The dusk almost fell when Vasu realized he had been involuntarily licking the spoon. The bowl rested in his hands, empty. He needed to return to a place with no sound.
And that was when he picked a cry. A bellowing cry mixed with jumbled outbursts filled the air. He concentrated his ears to draw its direction. Suvarna hurried out, "What was that?"
Both of them entered the street. At one end, people were running in packs; men hailing their towels in the air and women screeching for the others. A girl was running toward them. Suvarna threw a hand, blocking her.
"What's happening, Latha?"
The eleven-year-old girl was panting, her nostrils flared, her two braids swung, and said, "Kalyani...fan...call the doctor..."
She made little sense, but before they confirmed she sprinted from under their hands.
Vasu only caught the word Kalyani. "How far is Kalyani's house?"
"Two streets away," she answered promptly.
He was about to dash, but Suvarna grabbed his hand.
"Not that way." She ushered him through a backdoor of a house.
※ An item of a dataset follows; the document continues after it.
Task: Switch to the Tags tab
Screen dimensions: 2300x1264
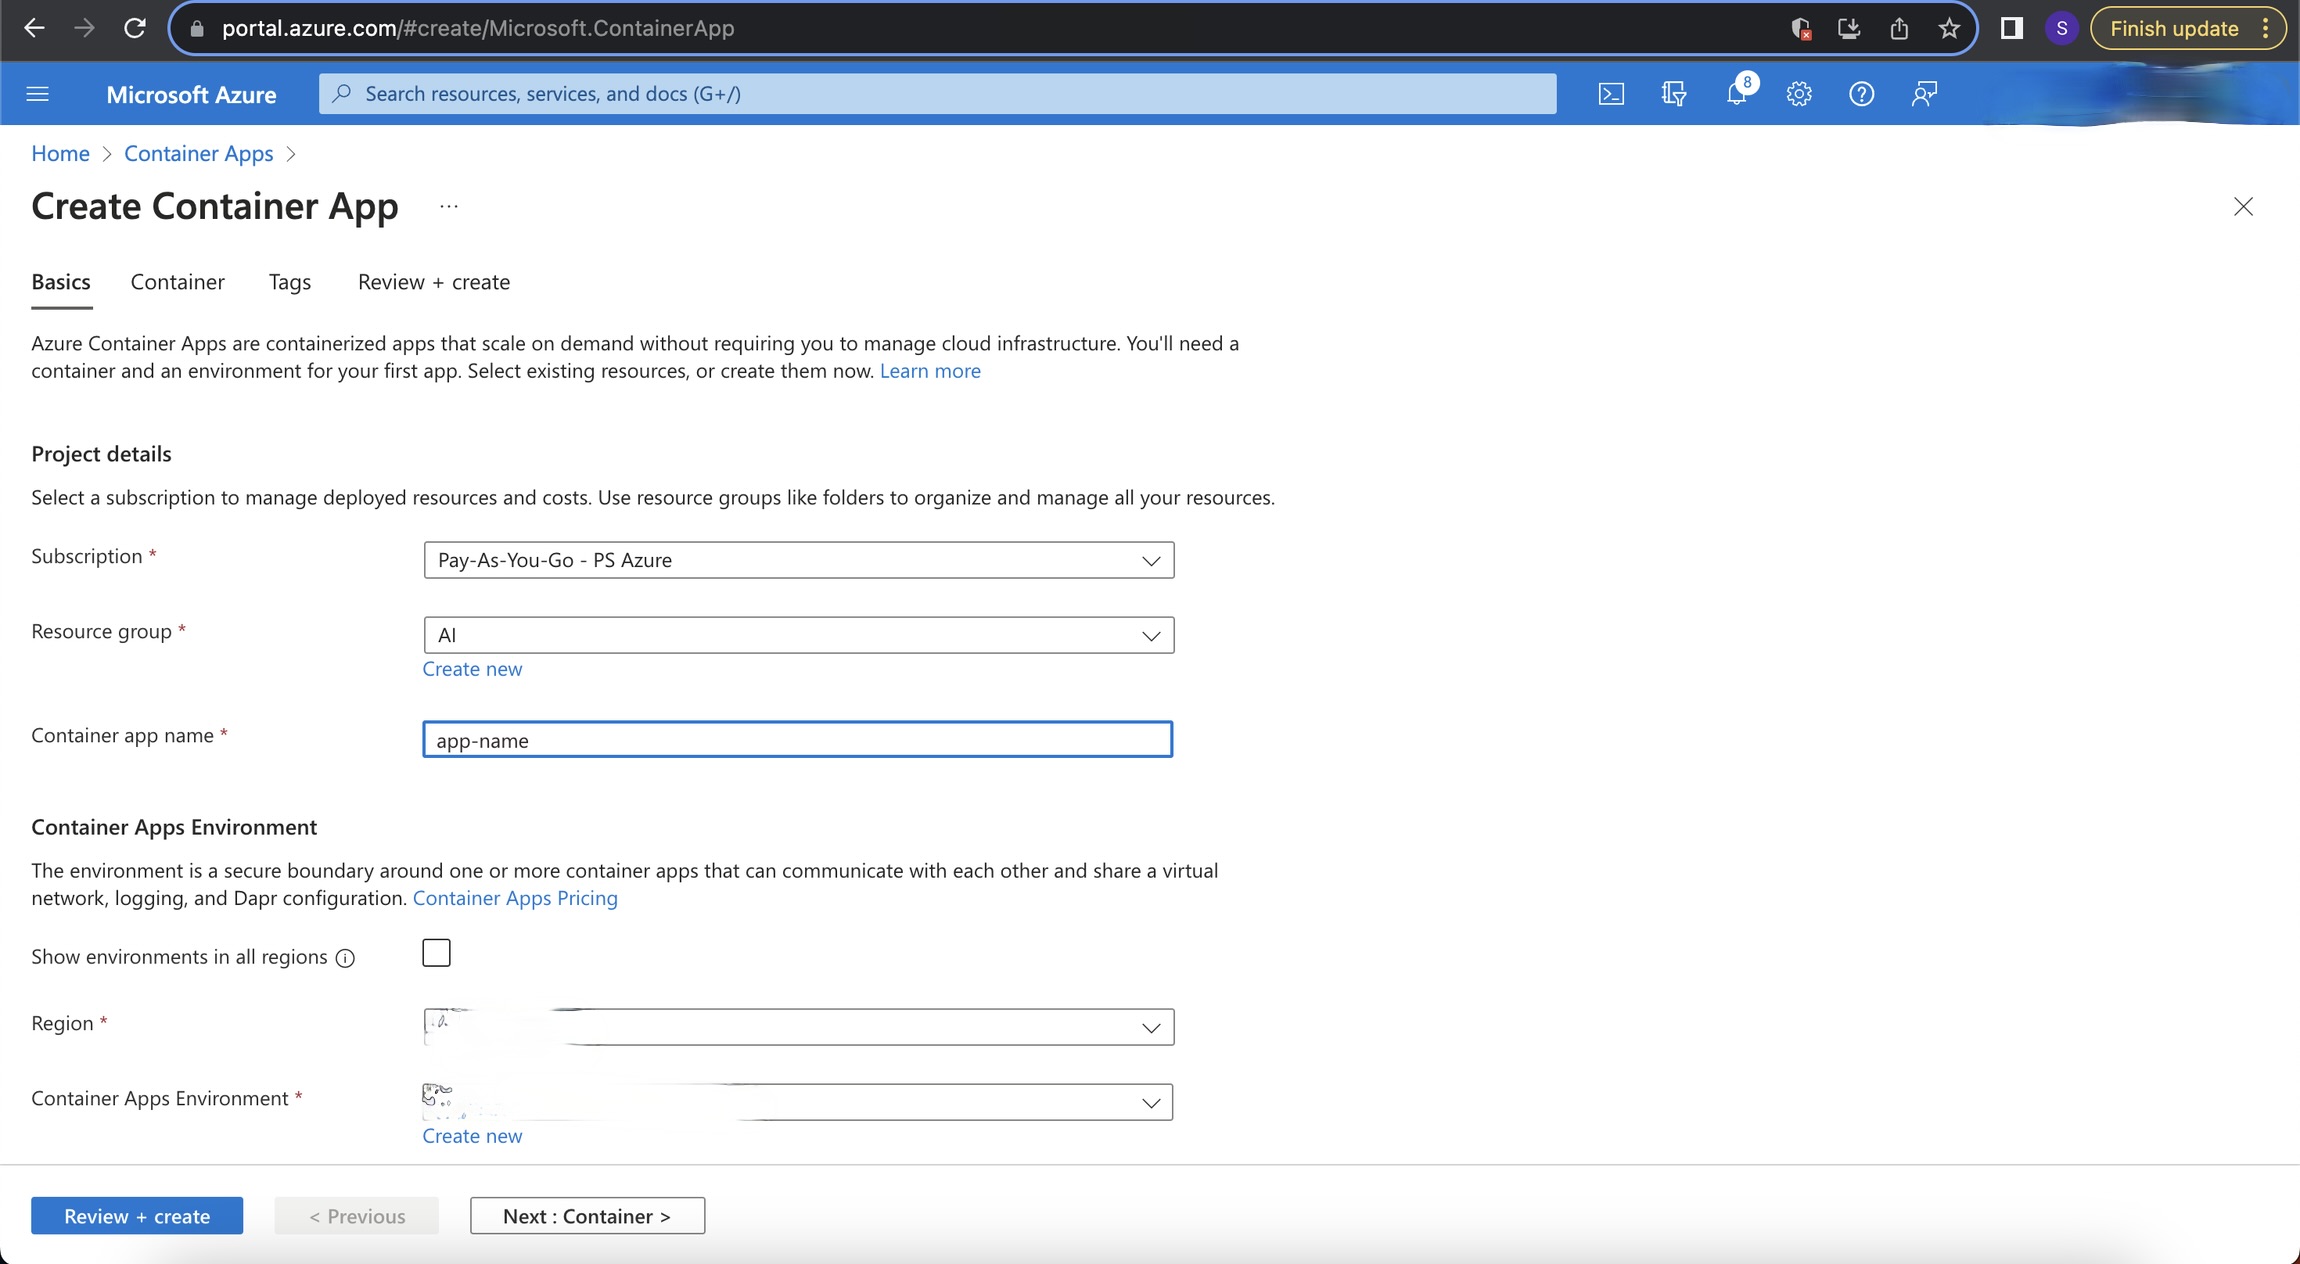Action: coord(289,281)

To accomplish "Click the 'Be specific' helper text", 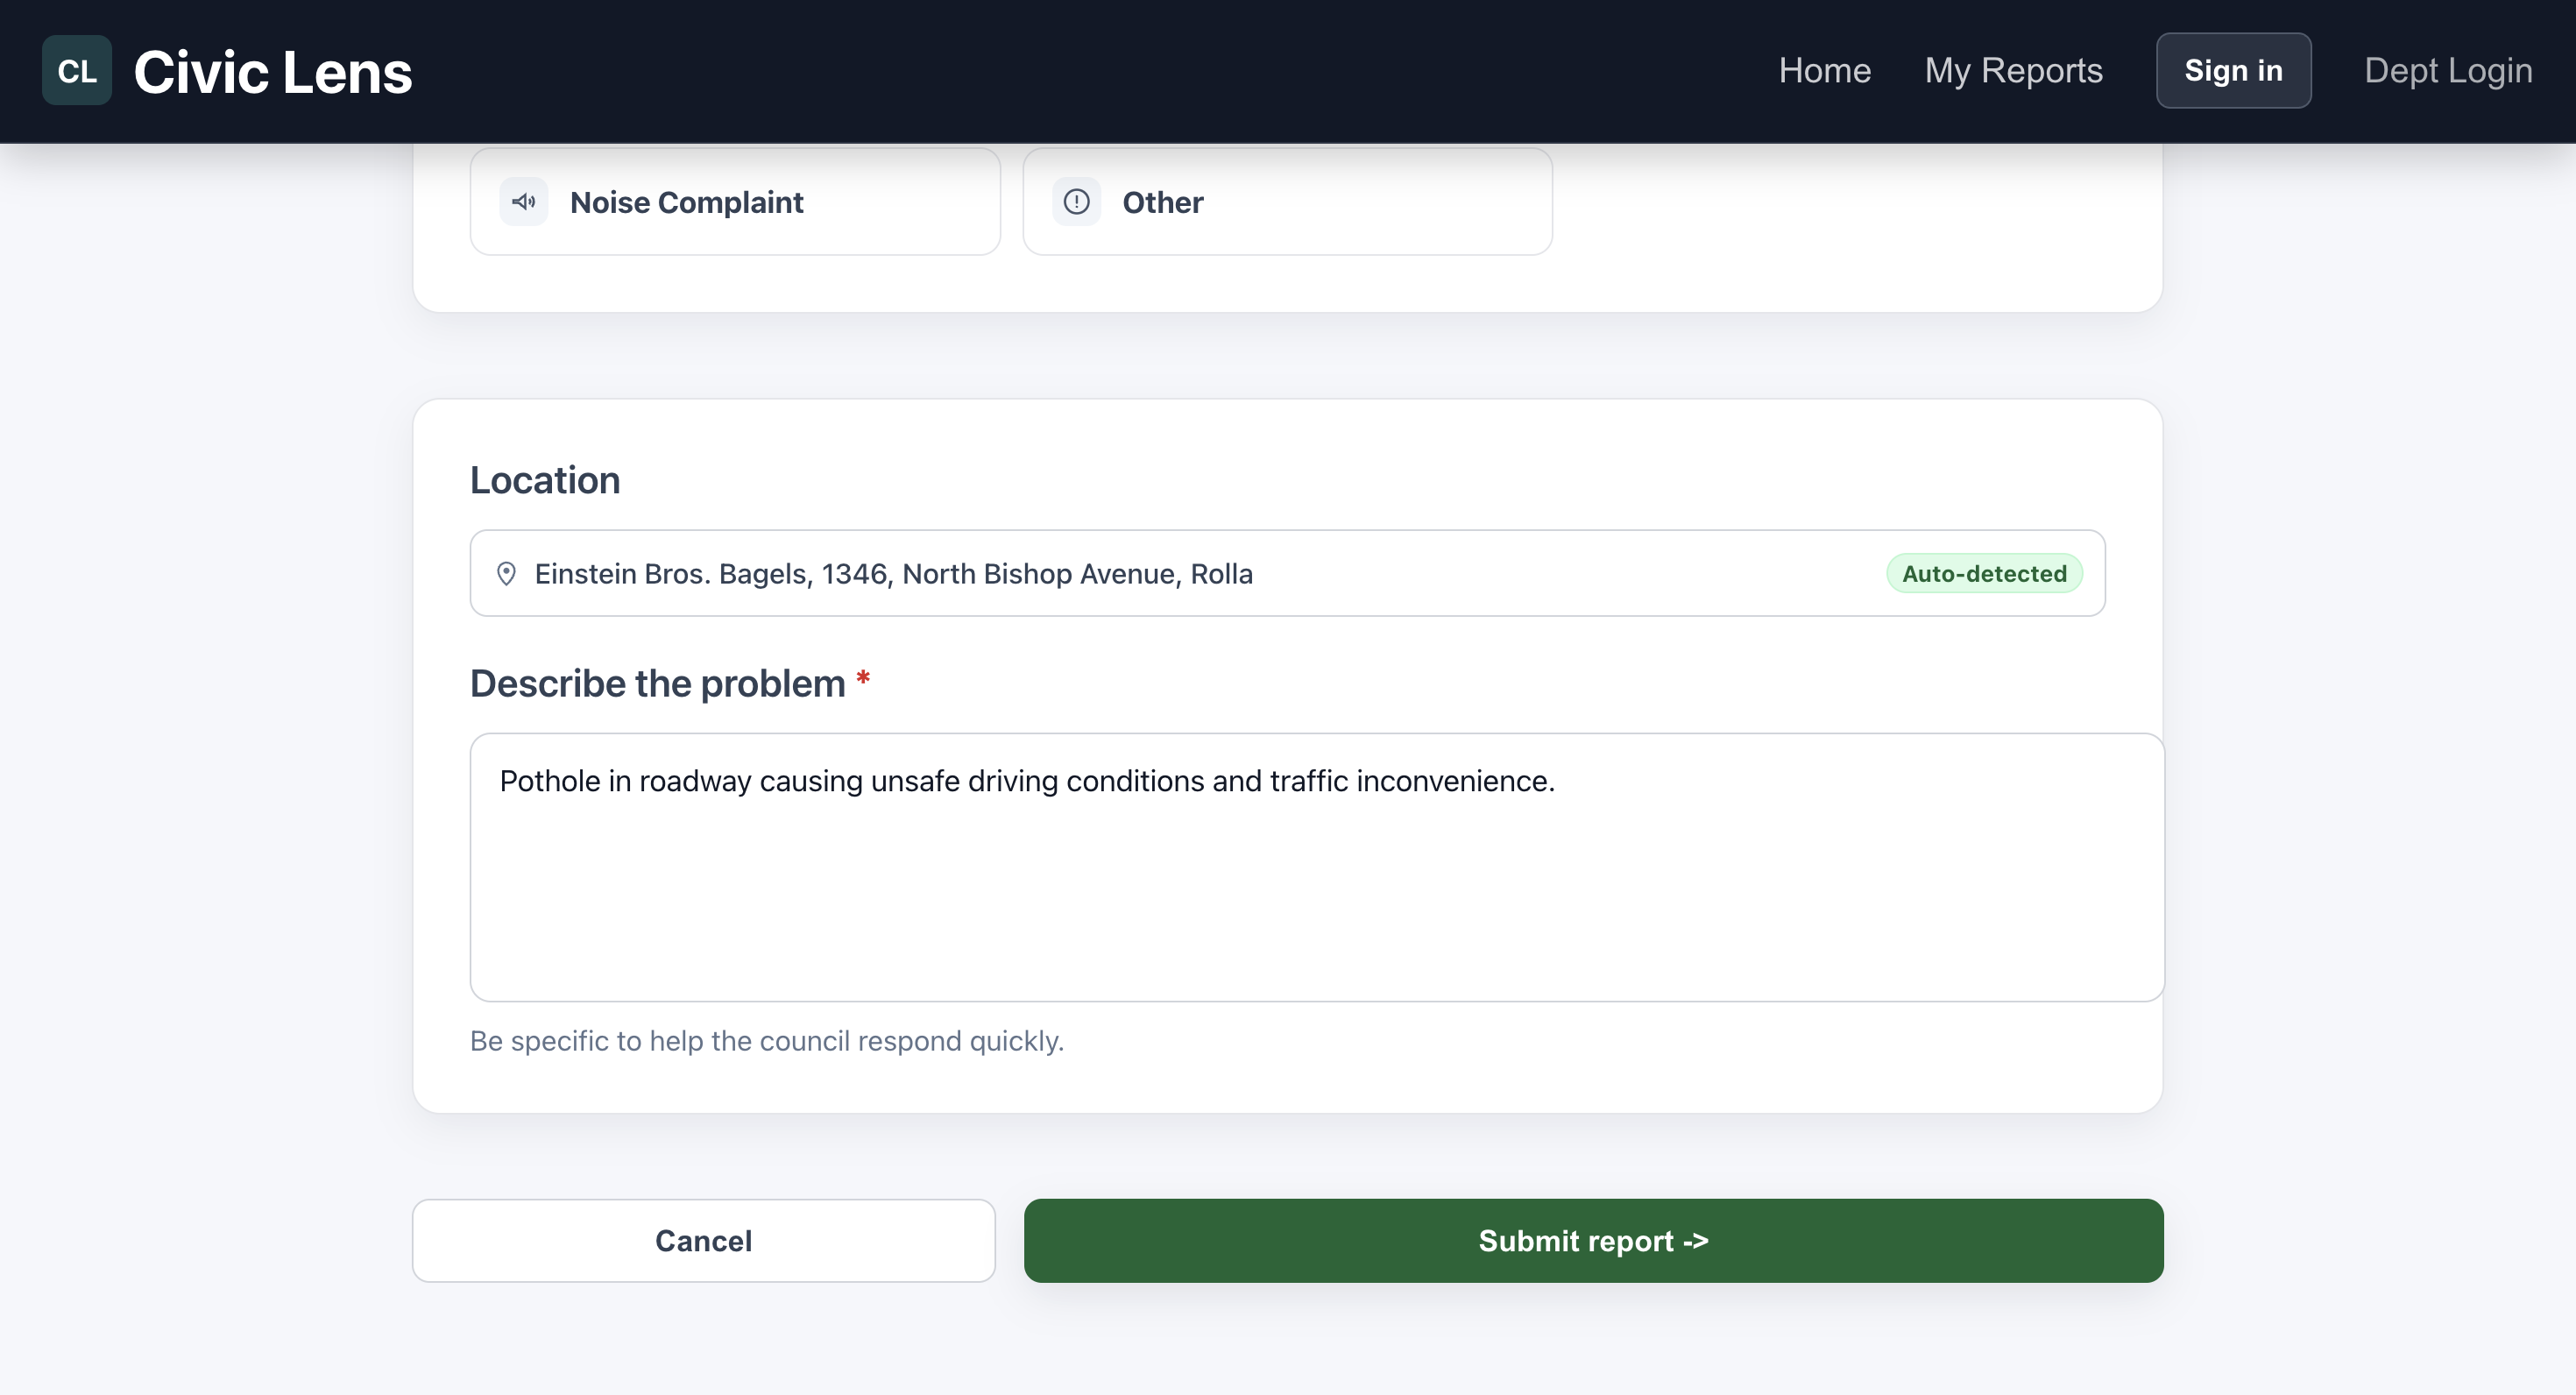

Its residents didn't mind. They passed three more backdoors of the neighbouring houses, to arrive at a narrow space, which might've been someone's backyard too. Vasu didn't lift his eyes off the ground and followed her blindly.
Crossing a T-junction later, they walked over a wide wooden plank that was placed as a bridge over a gutter. A street emerged and Suvarana rushed to the third house. Vasu understood why, since the cries got louder. Even with no wind to carry, they heard them, as if someone's pain was defying nature.
"This is Kalyani's house," Suvarna announced, reaching for a breath.
Together, they strolled via the backdoor that was under the shade of a thick Jasmine vine. And Vasu saw it. Two rooms away, but he could still see it. People were running in circles, grabbing its legs, trying to control the body from swinging.
Suvarna chanted, running inside. God, why, God, Kalyani, you mad girl, what have you done, joining the crowd outside.
Vasu led himself into the bedroom, where Kalyani's body hung down the fan. The rope was short and sturdy; her hands slouched to her sides. Trapped between the noose and the fan's motor, her neck sagged and crumpled like a waste paper.
A man dragged a stool nearby to bring the body down and the screech quivered Vasu's eardrum. He recognized the slight shimmer on her whitish face. Her nose ring. Above her falling out tongue, it shone in the light like a death's beacon.
Vasu's feet lost control, trembling and troubling to carry him. The mustard coloured top she wore highlighted her purple patches and mottled blue skin. He reached a wall nearby like the others who were struggling not to vomit.
They took down the body, and her head fell to a side as if the neck rejected to support it. The little girl, who raced to fetch the doctor, would be too late.
He could hear Kalyani's mother, Meenakshi, bawling outside the house while three people were attempting to control her. Soon, sweating people swamped the place, bringing unpleasant smells along. They put the body down and he kneeled at a distance, watching her. A gag shot from his stomach and he felt his pulse in the throat.
Why? He asked the body, his voice stifled.
Someone touched her head, and it bobbed to Vasu's side. Her eyes were red, bulging out of their sockets and he stared into them. Then he blinked and blinked until her face became a haze. Sometimes it veiled into Bhanu's face as the skin turned black.
A siren from an ambulance or the police jeep disturbed the dull air, and someone lifted Vasu by his shoulders, dragging him out. All the while, he wanted to go near her, pluck the nose ring out and she would seize his hand to say: Tell me everything. I do care. I want to know.
***
Notes: Junnu is a form of sweet made from the milk produced by buffaloes and cows immediately following delivery of the newborn.